- Ether and stablecoins are commodities, according to Rostin Benham
- Opposing viewpoints of different market regulators in the U.S fueling discord and lack of clarity
As the tug of war between U.S regulators over control of crypto-assets continues, the Chairman of the Commodity Futures Trading Commission (CFTC) has tripled down on his position that Ether and stablecoins are commodities.
Stablecoins and Ether are commodities and should be regulated by the CFTC, Rostin Behnam stated again during a recent Senate hearing.
Previously, the CFTC had claimed that certain digital assets, such as Ether, Bitcoin, and Tether, are commodities. Such a claim was made in its mid-December lawsuit against FTX founder Sam Bankman-Fried.
During the Senate hearing, Benham was also asked what evidence the CFTC would present to gain regulatory influence over Ether. For his part, he claimed that if the CFTC did not believe Ether is a commodity asset, it would not have allowed Ether Futures products to be listed on CFTC exchanges.
SEC v.
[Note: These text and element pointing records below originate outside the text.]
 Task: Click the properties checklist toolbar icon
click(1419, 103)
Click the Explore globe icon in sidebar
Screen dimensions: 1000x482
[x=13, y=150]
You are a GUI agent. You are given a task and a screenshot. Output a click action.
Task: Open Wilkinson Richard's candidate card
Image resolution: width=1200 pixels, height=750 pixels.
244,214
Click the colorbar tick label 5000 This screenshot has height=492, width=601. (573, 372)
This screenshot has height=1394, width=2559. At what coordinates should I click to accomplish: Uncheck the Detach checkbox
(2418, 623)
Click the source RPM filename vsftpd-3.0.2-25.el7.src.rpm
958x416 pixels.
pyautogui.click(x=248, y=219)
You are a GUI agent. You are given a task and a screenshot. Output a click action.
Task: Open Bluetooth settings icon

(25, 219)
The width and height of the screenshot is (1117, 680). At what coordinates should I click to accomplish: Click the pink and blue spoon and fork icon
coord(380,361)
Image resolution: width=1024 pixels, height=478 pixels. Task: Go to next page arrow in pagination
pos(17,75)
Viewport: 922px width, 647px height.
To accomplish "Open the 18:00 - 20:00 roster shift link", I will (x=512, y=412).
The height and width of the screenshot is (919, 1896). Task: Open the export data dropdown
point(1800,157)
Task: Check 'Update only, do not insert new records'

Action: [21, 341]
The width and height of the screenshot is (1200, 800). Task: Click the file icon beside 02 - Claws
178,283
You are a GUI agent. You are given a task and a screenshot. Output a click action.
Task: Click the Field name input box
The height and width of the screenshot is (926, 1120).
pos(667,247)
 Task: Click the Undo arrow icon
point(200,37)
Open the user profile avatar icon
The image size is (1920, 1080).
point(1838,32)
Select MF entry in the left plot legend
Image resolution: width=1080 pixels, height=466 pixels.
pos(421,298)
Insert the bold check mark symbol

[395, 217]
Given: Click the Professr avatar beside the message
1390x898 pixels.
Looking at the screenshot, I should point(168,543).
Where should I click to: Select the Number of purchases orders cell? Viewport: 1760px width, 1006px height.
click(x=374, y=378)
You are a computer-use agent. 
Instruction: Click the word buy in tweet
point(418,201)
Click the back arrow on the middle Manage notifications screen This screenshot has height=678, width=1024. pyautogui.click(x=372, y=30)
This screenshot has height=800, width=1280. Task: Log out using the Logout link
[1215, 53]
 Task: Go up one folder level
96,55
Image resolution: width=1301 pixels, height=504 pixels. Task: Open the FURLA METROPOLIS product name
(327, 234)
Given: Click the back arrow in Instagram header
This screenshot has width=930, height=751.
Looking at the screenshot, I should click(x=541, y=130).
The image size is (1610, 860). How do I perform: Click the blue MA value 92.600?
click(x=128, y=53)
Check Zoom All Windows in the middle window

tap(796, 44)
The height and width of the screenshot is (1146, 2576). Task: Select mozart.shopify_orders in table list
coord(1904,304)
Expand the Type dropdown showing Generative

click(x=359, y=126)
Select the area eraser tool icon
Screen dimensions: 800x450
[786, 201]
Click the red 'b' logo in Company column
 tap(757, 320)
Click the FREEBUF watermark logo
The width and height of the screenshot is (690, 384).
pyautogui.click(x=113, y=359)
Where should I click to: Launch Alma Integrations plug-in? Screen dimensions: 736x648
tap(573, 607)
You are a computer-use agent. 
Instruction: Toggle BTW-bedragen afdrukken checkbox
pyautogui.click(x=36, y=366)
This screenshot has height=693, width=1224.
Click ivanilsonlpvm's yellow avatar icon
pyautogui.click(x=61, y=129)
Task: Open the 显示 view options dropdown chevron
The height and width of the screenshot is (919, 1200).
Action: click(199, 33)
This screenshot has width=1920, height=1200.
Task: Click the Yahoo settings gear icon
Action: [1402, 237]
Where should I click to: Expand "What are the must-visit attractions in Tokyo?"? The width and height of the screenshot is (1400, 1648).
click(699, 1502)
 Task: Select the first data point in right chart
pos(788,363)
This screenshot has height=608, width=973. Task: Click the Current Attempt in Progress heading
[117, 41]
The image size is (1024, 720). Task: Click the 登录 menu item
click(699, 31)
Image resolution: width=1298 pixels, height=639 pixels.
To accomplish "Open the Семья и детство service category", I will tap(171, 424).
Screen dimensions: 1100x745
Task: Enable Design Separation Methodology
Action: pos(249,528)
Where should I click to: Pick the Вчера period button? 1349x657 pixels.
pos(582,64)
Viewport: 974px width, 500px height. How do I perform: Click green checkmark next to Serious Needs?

CFTC?
Senator Kirsten Gillibrand asked the CFTC’s Chairman about the differing views held by the CFTC and the SEC following the CFTC’s 2021 settlement with stablecoin issuer Tether. To the same, Behnam responded,
“Notwithstanding a regulatory framework around stablecoins, they’re going to be commodities in my view.”
He went on to add,
“It was clear to our enforcement team and the commission that Tether, a stablecoin, was a commodity.”
The remark appears to have solidified Behnam’s sometimes shaky stance on Ether classification. During an event held at Princeton University last November, he stated that Bitcoin is the only cryptocurrency that could be considered a commodity, excluding Ether. Only a month prior to this event, he had proposed that Ether be considered a commodity as well.
Behnam’s recent comments contradict SEC Chair Gary Gensler’s claim in a New York Magazine interview last month that “everything except Bitcoin” is a security. A claim that has been criticized by multiple crypto-lawyers.
The opposing viewpoints of different market regulators in the U.S. could create an environment for discord. Especially as each vies for regulatory control of the crypto-industry.